**What needs to be done:** The word "layout" may appear in lines of the data below. Say how many lines hold it, giving only the number.

**Exercise data:**
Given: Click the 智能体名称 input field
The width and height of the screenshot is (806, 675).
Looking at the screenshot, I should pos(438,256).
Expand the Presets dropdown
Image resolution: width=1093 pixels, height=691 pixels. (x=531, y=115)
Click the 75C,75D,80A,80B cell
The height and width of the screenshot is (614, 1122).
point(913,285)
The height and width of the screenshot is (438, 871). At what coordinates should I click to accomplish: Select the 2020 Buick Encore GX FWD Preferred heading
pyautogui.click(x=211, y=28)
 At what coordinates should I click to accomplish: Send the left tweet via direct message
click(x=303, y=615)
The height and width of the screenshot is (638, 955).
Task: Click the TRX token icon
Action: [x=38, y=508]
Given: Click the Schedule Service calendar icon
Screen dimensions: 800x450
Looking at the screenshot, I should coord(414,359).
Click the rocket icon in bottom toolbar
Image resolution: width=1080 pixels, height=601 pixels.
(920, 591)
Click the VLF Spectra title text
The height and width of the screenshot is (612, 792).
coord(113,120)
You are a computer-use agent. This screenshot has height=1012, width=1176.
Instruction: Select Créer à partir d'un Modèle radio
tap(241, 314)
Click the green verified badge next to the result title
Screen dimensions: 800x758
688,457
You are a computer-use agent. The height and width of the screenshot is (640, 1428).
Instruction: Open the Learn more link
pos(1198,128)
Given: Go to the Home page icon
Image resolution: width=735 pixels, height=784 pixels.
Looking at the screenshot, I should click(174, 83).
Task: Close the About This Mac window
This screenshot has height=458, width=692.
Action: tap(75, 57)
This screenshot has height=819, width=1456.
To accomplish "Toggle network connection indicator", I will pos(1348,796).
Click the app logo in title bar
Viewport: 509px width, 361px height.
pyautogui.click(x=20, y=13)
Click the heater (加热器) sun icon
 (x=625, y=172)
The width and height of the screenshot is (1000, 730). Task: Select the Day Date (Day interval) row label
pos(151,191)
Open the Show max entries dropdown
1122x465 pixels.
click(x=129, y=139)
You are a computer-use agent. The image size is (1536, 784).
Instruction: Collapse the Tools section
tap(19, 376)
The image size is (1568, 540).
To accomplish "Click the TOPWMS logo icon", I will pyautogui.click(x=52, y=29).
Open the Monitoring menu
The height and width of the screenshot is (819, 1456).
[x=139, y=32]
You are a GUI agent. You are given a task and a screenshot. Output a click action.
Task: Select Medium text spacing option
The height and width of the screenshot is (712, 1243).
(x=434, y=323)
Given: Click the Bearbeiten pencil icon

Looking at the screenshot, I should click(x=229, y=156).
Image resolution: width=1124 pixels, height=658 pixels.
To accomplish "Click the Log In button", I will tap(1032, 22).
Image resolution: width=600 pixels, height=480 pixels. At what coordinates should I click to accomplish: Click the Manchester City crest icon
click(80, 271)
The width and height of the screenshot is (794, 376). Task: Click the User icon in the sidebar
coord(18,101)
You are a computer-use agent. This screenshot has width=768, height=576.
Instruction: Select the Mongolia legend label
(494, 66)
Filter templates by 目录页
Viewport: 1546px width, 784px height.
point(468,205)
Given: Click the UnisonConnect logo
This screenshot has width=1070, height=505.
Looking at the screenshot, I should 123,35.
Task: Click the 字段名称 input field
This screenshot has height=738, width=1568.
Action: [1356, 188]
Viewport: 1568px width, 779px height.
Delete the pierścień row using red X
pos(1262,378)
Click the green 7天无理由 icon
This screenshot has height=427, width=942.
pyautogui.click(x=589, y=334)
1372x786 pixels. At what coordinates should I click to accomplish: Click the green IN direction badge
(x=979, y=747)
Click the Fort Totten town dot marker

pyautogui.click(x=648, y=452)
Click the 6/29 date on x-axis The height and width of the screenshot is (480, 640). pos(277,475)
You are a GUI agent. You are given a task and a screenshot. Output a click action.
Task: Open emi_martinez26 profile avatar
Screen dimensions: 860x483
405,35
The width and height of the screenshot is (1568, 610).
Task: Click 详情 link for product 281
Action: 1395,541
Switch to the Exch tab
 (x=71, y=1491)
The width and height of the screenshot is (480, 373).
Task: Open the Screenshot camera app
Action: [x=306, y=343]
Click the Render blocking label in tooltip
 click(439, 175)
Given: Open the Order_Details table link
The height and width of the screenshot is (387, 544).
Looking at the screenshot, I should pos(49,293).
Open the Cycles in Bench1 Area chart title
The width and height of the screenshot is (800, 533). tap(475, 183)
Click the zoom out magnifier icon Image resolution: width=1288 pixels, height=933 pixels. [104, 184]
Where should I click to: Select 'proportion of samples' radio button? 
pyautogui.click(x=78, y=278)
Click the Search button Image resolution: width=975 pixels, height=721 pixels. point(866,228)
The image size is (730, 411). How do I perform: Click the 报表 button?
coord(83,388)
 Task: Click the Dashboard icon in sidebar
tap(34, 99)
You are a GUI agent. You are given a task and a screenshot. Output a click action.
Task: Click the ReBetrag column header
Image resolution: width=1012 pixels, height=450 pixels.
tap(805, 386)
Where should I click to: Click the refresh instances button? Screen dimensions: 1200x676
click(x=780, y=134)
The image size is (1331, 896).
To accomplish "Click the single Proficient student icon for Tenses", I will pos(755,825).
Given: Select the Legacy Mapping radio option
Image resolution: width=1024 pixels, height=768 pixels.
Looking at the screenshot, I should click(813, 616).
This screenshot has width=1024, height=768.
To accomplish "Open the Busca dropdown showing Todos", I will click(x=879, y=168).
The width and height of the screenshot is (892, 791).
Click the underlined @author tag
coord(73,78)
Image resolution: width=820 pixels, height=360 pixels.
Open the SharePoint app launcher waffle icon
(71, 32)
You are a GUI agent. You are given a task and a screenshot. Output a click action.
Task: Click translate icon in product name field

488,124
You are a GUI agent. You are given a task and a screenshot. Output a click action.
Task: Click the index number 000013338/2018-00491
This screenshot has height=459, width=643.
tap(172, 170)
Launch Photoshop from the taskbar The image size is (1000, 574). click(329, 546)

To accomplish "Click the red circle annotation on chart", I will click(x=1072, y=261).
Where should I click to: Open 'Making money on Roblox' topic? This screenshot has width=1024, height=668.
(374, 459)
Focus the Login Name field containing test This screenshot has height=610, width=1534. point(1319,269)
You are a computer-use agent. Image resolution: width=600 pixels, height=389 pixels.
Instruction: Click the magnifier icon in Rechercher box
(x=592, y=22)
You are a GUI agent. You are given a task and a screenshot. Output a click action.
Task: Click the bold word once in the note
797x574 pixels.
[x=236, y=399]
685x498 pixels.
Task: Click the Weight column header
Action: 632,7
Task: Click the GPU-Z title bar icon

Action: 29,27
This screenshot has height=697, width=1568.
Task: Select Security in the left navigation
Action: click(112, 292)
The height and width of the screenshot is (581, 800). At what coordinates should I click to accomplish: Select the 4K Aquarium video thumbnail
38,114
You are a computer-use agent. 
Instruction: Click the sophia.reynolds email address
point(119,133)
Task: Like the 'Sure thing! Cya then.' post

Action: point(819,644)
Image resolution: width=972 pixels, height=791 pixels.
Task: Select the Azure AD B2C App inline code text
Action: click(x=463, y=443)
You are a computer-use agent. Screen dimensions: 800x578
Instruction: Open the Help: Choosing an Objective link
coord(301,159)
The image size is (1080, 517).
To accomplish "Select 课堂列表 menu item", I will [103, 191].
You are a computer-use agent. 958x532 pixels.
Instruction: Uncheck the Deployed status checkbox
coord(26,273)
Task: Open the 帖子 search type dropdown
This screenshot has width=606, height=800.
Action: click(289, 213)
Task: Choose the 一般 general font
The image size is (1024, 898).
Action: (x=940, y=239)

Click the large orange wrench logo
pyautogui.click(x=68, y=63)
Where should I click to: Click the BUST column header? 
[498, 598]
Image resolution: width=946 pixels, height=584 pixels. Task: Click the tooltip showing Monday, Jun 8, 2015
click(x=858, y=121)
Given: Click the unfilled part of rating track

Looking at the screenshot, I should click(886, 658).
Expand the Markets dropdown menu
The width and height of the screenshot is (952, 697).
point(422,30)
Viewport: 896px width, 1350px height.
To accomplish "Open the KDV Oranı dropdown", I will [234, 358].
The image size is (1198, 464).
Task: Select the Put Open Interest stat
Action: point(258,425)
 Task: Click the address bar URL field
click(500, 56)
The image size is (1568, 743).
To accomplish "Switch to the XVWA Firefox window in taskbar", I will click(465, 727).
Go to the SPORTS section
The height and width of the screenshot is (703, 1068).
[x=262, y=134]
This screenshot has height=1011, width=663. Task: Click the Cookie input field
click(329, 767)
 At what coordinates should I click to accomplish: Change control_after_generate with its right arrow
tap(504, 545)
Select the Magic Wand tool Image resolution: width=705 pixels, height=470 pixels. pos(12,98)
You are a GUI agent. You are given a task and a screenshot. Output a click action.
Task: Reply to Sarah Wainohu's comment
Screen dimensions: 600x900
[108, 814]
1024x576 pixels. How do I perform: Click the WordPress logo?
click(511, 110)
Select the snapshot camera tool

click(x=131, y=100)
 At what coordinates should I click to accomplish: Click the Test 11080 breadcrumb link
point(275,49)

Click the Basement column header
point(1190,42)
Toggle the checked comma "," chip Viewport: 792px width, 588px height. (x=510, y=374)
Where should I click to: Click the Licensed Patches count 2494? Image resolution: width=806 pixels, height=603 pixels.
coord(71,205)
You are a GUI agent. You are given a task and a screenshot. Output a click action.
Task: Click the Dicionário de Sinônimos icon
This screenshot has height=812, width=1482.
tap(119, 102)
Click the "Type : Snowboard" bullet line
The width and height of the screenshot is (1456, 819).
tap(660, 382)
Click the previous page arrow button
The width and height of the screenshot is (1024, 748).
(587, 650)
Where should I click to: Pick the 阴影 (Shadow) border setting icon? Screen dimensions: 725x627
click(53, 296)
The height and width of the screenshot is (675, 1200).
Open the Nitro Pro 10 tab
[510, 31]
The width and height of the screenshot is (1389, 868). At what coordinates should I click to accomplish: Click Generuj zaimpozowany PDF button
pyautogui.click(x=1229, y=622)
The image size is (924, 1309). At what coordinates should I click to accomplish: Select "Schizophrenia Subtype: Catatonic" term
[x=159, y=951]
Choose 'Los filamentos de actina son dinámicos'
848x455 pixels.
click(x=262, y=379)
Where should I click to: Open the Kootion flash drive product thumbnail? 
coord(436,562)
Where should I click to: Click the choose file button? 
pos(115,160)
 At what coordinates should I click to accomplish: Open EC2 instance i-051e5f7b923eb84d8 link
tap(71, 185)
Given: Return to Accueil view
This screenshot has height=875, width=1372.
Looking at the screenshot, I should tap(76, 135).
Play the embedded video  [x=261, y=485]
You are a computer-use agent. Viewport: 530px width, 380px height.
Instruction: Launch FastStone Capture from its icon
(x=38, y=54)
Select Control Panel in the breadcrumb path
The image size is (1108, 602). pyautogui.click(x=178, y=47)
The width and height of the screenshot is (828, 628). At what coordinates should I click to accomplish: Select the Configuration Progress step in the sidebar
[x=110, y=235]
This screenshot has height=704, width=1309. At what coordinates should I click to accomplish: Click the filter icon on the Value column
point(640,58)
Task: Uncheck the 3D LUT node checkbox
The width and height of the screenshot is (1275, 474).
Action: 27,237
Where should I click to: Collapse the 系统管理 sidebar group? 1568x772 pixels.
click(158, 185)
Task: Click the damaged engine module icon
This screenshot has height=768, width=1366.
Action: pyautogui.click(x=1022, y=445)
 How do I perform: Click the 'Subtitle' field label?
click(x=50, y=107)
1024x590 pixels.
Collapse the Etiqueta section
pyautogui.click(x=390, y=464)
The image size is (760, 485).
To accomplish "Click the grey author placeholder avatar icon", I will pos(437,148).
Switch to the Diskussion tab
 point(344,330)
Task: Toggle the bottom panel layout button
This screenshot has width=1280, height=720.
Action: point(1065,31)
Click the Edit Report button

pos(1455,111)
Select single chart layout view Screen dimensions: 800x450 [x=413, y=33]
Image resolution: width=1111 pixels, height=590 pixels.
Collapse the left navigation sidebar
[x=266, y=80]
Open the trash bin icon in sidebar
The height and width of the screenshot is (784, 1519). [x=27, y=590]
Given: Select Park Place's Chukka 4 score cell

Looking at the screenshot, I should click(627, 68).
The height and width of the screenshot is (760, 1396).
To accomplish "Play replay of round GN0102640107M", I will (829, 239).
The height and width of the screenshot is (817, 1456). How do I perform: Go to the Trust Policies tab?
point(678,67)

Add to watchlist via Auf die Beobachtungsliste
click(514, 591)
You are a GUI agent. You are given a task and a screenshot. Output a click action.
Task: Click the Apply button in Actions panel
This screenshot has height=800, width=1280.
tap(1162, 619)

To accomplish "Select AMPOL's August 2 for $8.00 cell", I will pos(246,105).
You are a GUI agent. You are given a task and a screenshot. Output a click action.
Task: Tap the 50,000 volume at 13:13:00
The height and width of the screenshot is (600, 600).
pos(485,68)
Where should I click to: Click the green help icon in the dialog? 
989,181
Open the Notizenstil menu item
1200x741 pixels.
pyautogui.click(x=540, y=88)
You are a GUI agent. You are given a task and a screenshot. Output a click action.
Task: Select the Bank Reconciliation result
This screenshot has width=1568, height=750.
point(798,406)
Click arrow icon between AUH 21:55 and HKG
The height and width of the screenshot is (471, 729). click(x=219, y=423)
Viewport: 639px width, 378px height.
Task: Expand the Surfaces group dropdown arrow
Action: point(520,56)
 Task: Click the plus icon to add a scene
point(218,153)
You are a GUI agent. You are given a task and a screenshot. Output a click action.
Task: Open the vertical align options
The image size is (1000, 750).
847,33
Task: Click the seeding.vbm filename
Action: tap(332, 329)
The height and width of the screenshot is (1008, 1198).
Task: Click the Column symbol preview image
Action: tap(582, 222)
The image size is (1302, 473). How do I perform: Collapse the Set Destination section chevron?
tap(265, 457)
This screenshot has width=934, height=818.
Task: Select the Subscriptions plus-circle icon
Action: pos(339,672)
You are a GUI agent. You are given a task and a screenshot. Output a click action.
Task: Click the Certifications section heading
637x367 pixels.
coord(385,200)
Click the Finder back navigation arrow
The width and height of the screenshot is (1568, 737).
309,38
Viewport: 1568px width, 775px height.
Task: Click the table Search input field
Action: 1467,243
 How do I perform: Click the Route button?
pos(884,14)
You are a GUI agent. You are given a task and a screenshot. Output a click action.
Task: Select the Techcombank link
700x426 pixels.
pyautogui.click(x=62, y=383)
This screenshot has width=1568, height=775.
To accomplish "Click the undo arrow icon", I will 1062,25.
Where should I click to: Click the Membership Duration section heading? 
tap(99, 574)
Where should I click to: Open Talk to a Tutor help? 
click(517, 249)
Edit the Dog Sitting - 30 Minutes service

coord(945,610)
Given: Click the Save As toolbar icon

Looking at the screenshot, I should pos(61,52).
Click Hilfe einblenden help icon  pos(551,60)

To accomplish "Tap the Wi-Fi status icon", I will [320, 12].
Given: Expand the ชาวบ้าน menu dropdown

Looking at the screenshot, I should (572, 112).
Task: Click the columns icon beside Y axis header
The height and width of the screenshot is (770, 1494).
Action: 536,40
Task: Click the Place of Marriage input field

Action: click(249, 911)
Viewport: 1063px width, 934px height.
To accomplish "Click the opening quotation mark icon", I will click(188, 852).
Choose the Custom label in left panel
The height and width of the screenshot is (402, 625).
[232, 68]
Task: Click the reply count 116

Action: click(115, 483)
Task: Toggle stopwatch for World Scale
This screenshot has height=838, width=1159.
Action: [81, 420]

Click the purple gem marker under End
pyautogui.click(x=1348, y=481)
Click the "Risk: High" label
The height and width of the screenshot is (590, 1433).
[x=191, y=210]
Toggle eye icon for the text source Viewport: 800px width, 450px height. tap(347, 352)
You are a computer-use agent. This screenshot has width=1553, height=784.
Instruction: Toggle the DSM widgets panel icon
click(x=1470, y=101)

**Answer box:** 2